Producir energía térmica, usando la tecnología de solarpond (piscinas solares) para aplicaciones multipropósito en la agroindustria, es el objetivo de un proyecto que ejecuta la empresa ProIntech, con cofinanciamiento de la Fundación para la Innovación Agraria (FIA), del Ministerio de Agricultura.

La idea es reducir los costos energéticos y hacer más sustentables los procesos productivos utilizando Energías Renovables No Convencionales (ERNC).

En la industria agrícola el uso de la energía térmica de baja temperatura (menor a 60ºC) es un recurso básico para la producción. Esta se usa tanto para invernaderos en el cultivo de hortalizas, así como en la crianza de aves y porcinos y en el secado de frutas, entre otros. En general, esta energía proviene de combustibles fósiles como gas, petróleo o carbón.

“Las piscinas solares son una aplicación solar térmica competitiva frente al uso de combustibles no renovables. Existe evidencia científica de que esta tecnología podría ser es una alternativa viable, sustentable y no contaminante, fácil de mantener y que puede ser hasta cinco veces más económica que el uso de combustibles fósiles para procesos que requiere energía térmica de baja temperatura (hasta 60ºC)”, explica el coordinador del proyecto, Cristián García.

La piscina solar  —tecnología desarrollada en Australia, en Israel y Medio Oriente, España, México y Estados Unidos— consiste en aprovechar la energía solar (radiación solar) para almacenar energía térmica, la cual puede ser utilizada en procesos continuos durante las 24 horas del día.

En lugares con buena radiación solar, desde el extremo Norte hasta el Biobío, se pueden alcanzar temperaturas promedio sobre los 50ºC durante todo el año, y es posible aprovechar hasta en un 30% la energía solar.
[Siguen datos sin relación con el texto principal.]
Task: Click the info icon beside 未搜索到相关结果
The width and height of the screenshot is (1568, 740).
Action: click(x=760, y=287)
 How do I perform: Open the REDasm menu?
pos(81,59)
Sólo como ejemplo, el desierto de Atacama es el mejor lugar del mundo con un promedio de radiación 8 KWh/m2-dia,  cifra que baja hasta los 5,5 KWh/m2-dia en la Zona Central.
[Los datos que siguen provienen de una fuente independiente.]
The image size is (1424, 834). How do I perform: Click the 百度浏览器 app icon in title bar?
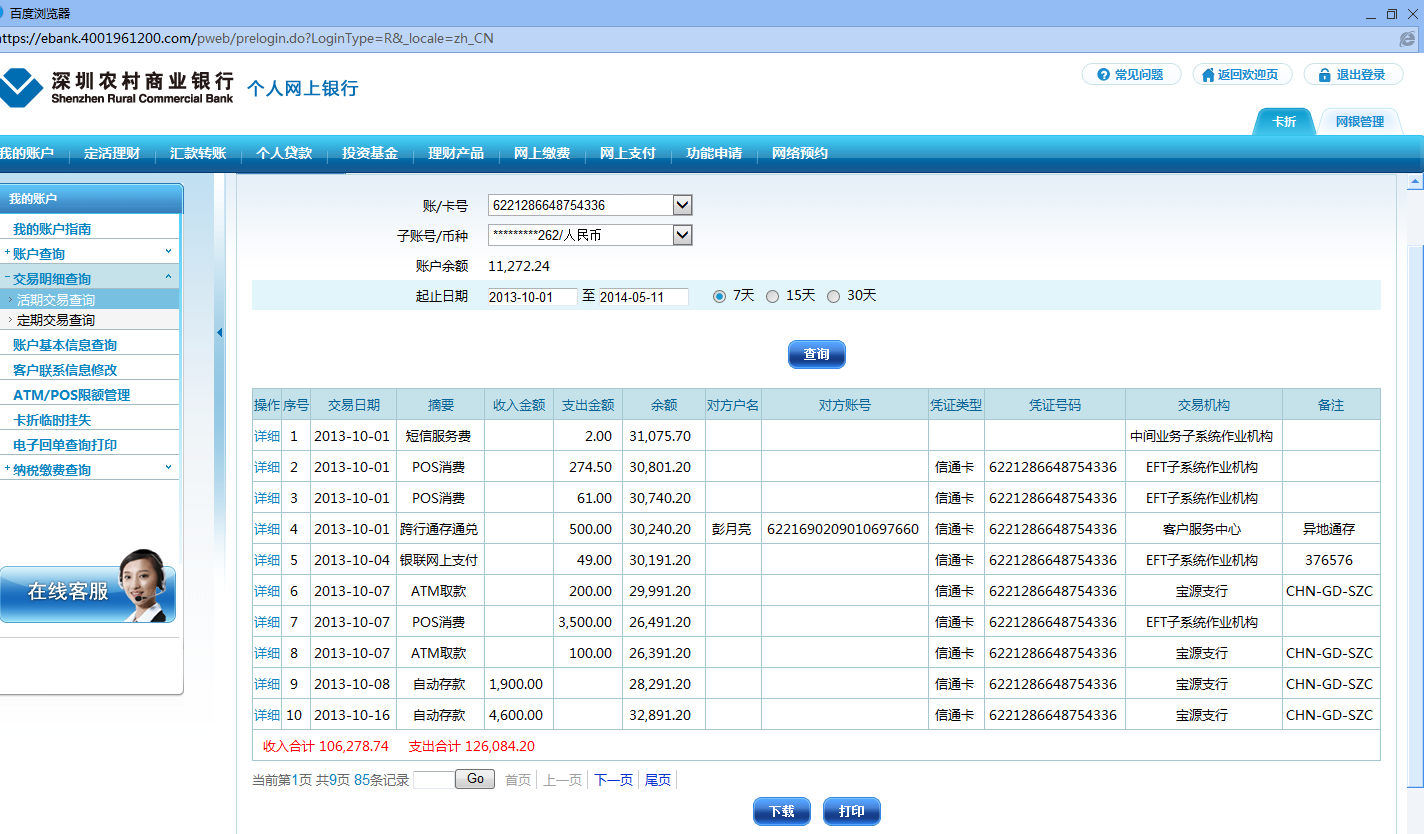(x=3, y=13)
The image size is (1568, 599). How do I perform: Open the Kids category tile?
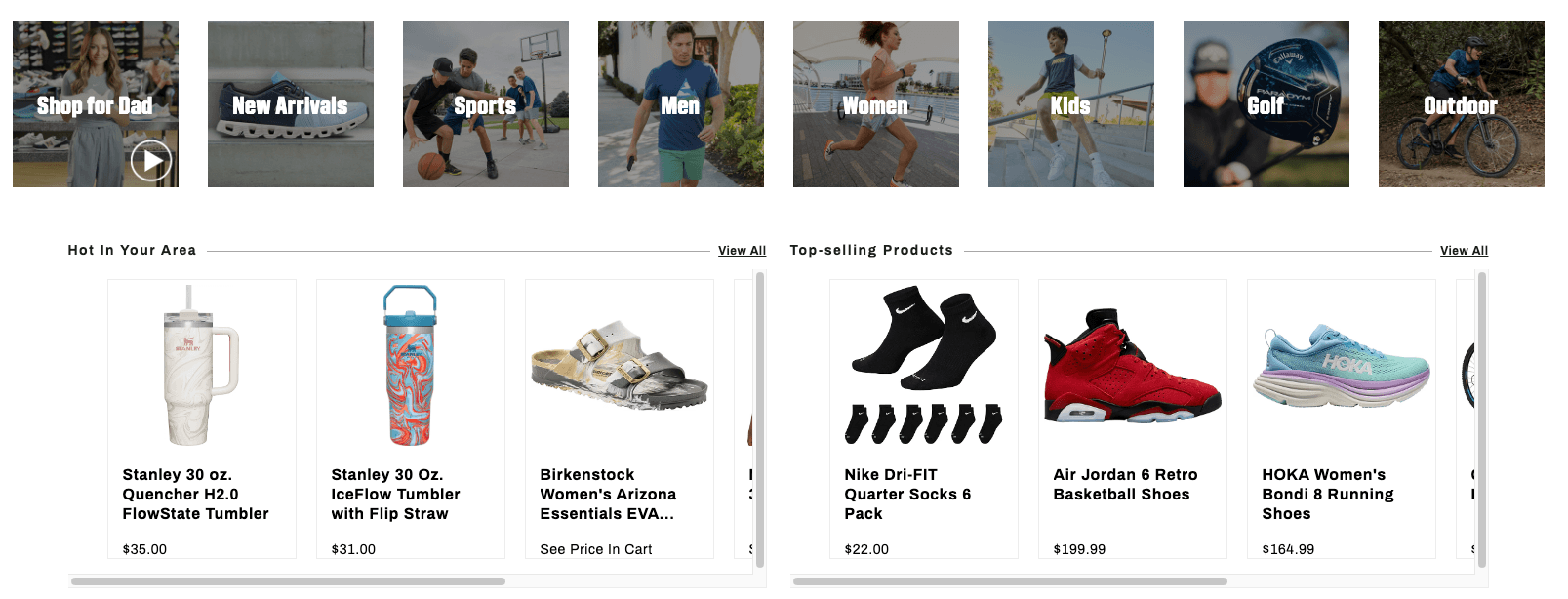1070,104
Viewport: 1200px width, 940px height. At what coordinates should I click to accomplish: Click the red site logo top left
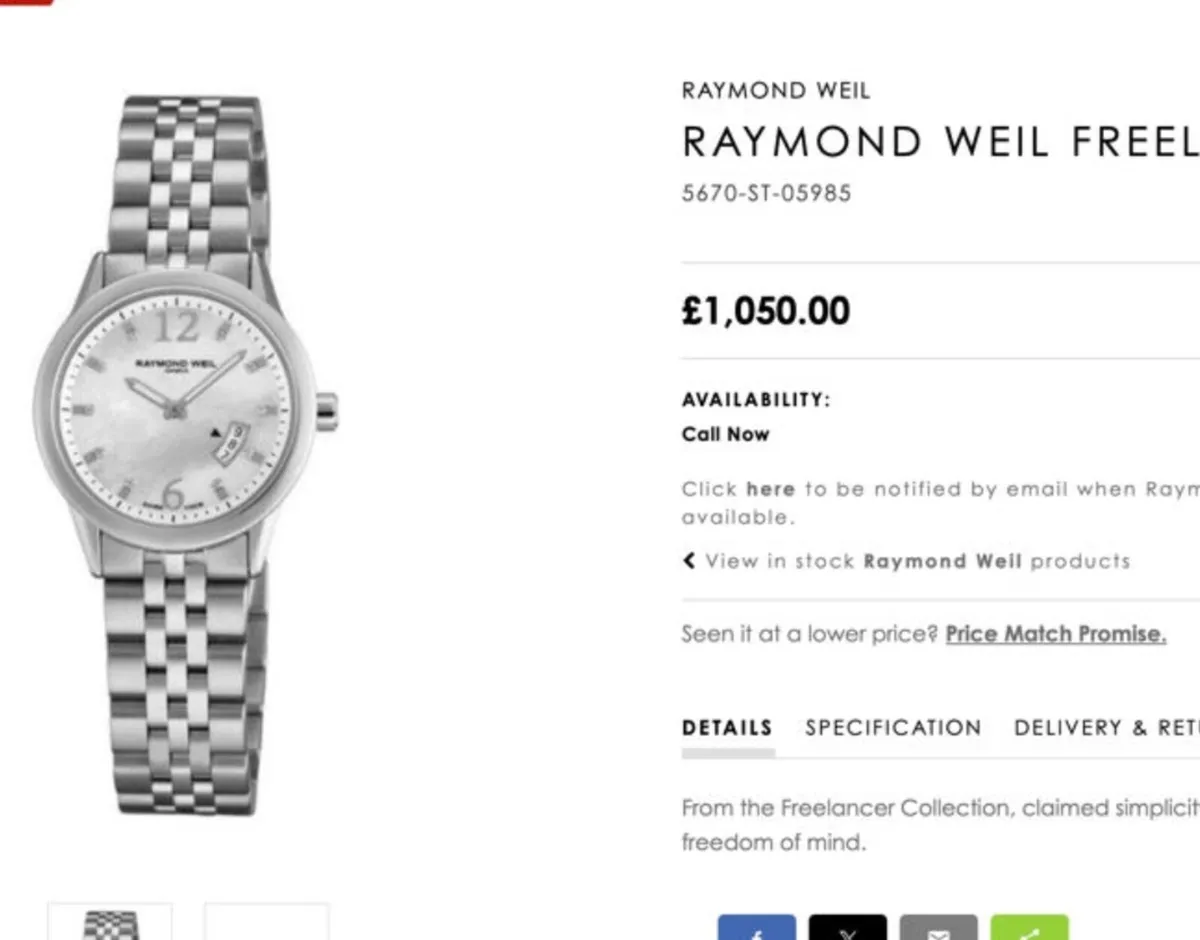tap(25, 5)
“Apoyamos este tipo de proyectos ya que el uso de energías renovables es clave para mantener un desarrollo sostenido y sustentable, en el largo plazo, del sector agroalimentario y forestal”, enfatiza el ejecutivo de innovación de FIA y supervisor de la iniciativa, Maurice Streit.

Demanda potencial

Si bien la demanda para este tipo de tecnología es difícil de dimensionar, se estima que la mayoría de los productores agropecuarios, de cualquier tipo, requieren en sus procesos el uso de energía térmica, ya sea para lo más básico como mantener calefaccionado un espacio, hasta procesos más elaborados como el secado o pasteurización.

“Si se segmenta, por ejemplo a productores de tomates en Quillota, el mercado podría llegar a cientos de hectáreas que hoy en día están bajo invernadero. Podríamos decir que la demanda potencial de solarpond para la agricultura, podría ser equivalente al consumo de combustibles fósiles y leña que actualmente tienen los agricultores entre el extremo norte y la Región de Biobío”, añade García.

En el plan de trabajo del proyecto, se contempla la instalación de un prototipo experimental en la comuna de Llay-Llay, donde la aplicación será para un invernadero vertical y secador de fruta.

La duración de este proyecto es de 3 años y demandará e un costo total de $147,5 millones, de los cuales FIA aportará casi $118 millones.